I frequent businesses where I’ve had great experiences and end my relationship with companies that do not resolve my concerns in a timely manner.
To earn and maintain my loyalty as a customer, I expect a business to provide:
- A quality product that meets my needs or solves my problem
- Competitive prices
- Superior customer service
- These expectations are the basics.
Over the past 15 years, three businesses have earned my trust and commitment:
- Midtown RV, Penticton, British Columbia (Newmar/Airstream dealer)
- Competition Chevrolet, Stony Plain, Alberta
- ABC Muffler & Hitch Shop, Edmonton, Alberta (Demco Towing Products)
These successful businesses empower their staff to make their No. 1 job taking care of the customers.
As a customer I want stability—a stable relationship I can count on—and consistency. For these reasons I travel over 650 miles to Midtown RV in Penticton for RV sales and service where 62 percent of their sales are to repeat customers.

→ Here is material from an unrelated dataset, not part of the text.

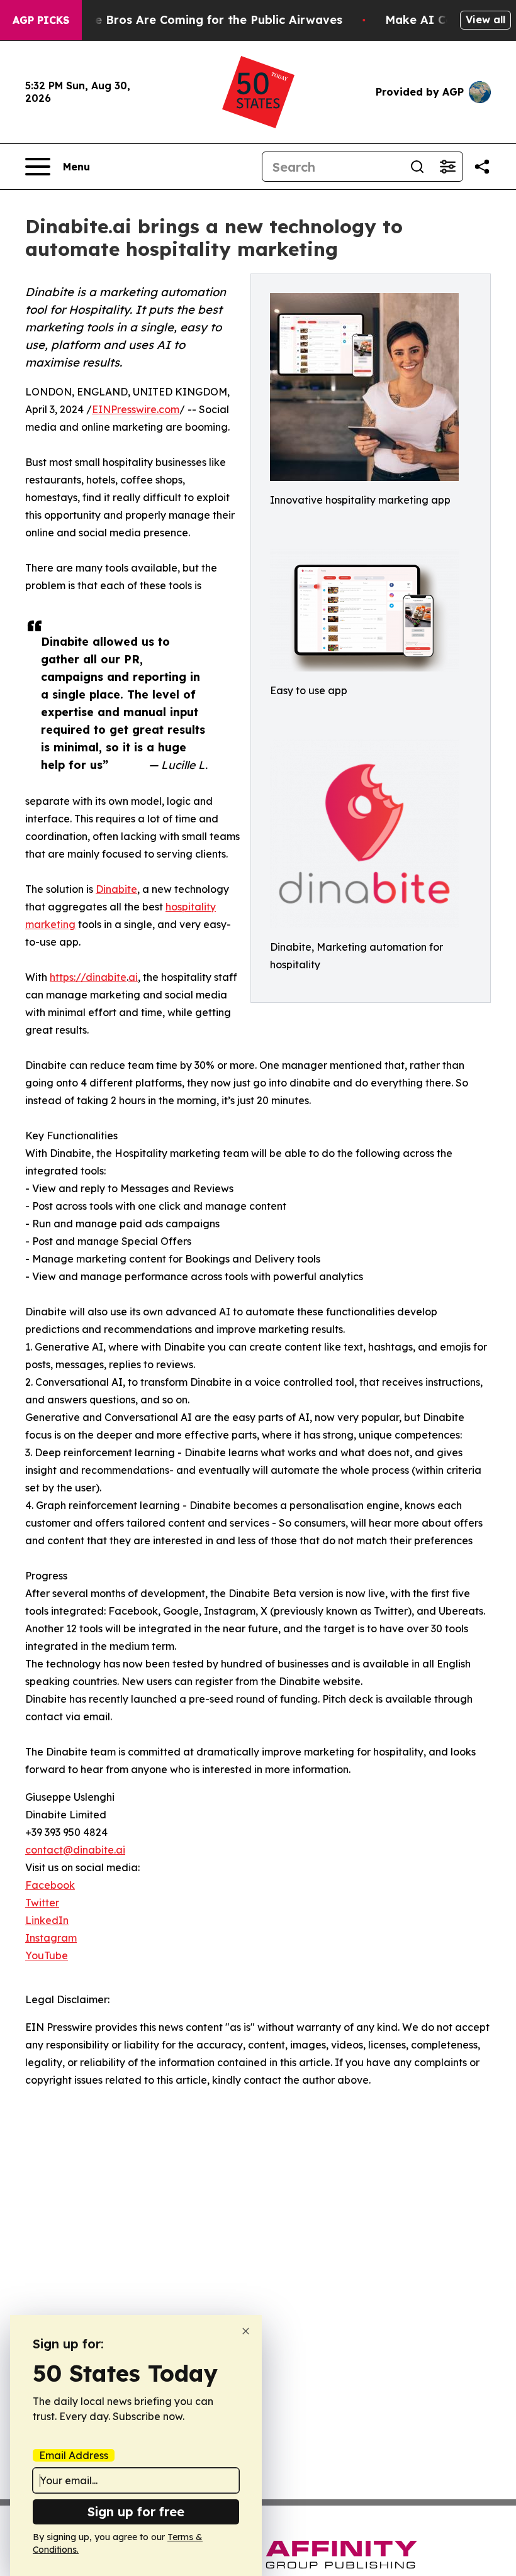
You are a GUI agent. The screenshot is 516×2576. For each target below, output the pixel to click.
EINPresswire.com (135, 409)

On the flip side, other businesses have failed to provide a consistent quality customer experience and I have taken my business elsewhere. These businesses lost my loyalty. If a business does not provide a quality customer experience, I’m out the door taking my business to the competition.
There are four criteria that businesses should focus on to earn loyalty from a customer. These criteria can be broken into four areas of focus. Businesses that maintain my loyalty likely have these four areas already in place. And as a bonus, have new customers come through their doors from referrals.
Trust—Trust is the first area of focus for building loyal customers. Why would I ever come back to your business if I don’t trust you? This trust is built on actions. If you promise a customer that service on their unit will be completed by Wednesday, yet it takes until Friday to get it done, that customer’s trust is tarnished.
Another way to build trust is consistently providing quality service. This may sound like a no-brainer. Why would a dealer not provide quality service? Believe me, it happens too often, way too often. Believe me. Been there, experienced that.
To built this loyalty a business needs to know the customer, who they are, and build a good relationship with them. And do it with a smile.
Commitment—How far out of the way will a business go to please me, the customer? Hopefully, their commitment doesn’t depend on the invoice amount. Every customer must be treated with their lifetime value in mind.
Communication—Timely communication builds customer loyalty and makes for a pleasant customer experience. Quickly responding to customer questions and answering the phone on the first couple of rings is a good business practice. What are your phone hold times like? How difficult is it to talk to a live body?
Conflict Resolution—It is likely that every business will at some point need to resolve an issue or concern with a customer. A business that calmly solves an issue in a fair and reasonable manner is well on the path to retaining the customer’s loyalty.
Adhering to these four areas will help a business grow their customer base. The principles of trust, commitment , communication, and conflict resolution may seem routine, but businesses that continually observe the basics of creating loyal customers will do just that: create a loyal customer.